DISCUSSION:

In this experiment, the practices involved was viable count of bacteria culture and serial dilution
and spreading on agar plates. The practice of viable count of bacteria culture, microbial
counting is useful in the basic sciences and is used to determine the number of bacteria present
for physiological or biochemical studies. For example, if one knows the number of bacteria
present in a culture then one can calculate the amount of protein or DNA that can be isolated
from that population. Food or water microbiologists do testing on food, milk or water for the
numbers of microbial pathogens to determine either if these products are safe for human
consumption or it can bring harm to the people who consume it.

The Mac Conkey agar is the selective and differential agar that means a bacterial growth
medium is selective, that means that it grows only certain types of microbes while inhibiting the
growth of others. Agar is considered a differential growth medium if, when specific microbes are
present, the medium or bacterial colonies themselves exhibit a colour change that provides
information about their identity. This Mac Conkey agar also able to help to differentiate lactose
fermenting gram negative rods from non-lactose fermenting gram negative rods.

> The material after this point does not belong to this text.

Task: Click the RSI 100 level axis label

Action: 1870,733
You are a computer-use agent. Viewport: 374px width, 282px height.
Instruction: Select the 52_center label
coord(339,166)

The serial dilution technique is the stepwise dilution of a substance in solution and are
multiplicative. Each dilution will reduce the concentration of bacteria by a specific amount. The
steps taken is by doing a serial dilutions of an unknown concentration of bacteria in the original
solution. In this case we only did three (3) serial of dilutions. Each 3 solutions of dilution are then
spread on a Mac Conkey agar. The agar is then incubated for 24 hours. The next day, the
numbers of colony formed is counted on each plates. The plate 1 and plate 3 are classified as
too many to count (TMTC) because it is out of the range. Plate 2 have 296 colonies, which is
still inside the range. The number of colony formed is compared to the dilution factor. Then the
Colony Forming Unit (CFU) is counted by dividing the product of the dilution factor and the
volume of the plated diluted suspension to determine the number of bacteria per mL that were
present in the original solution.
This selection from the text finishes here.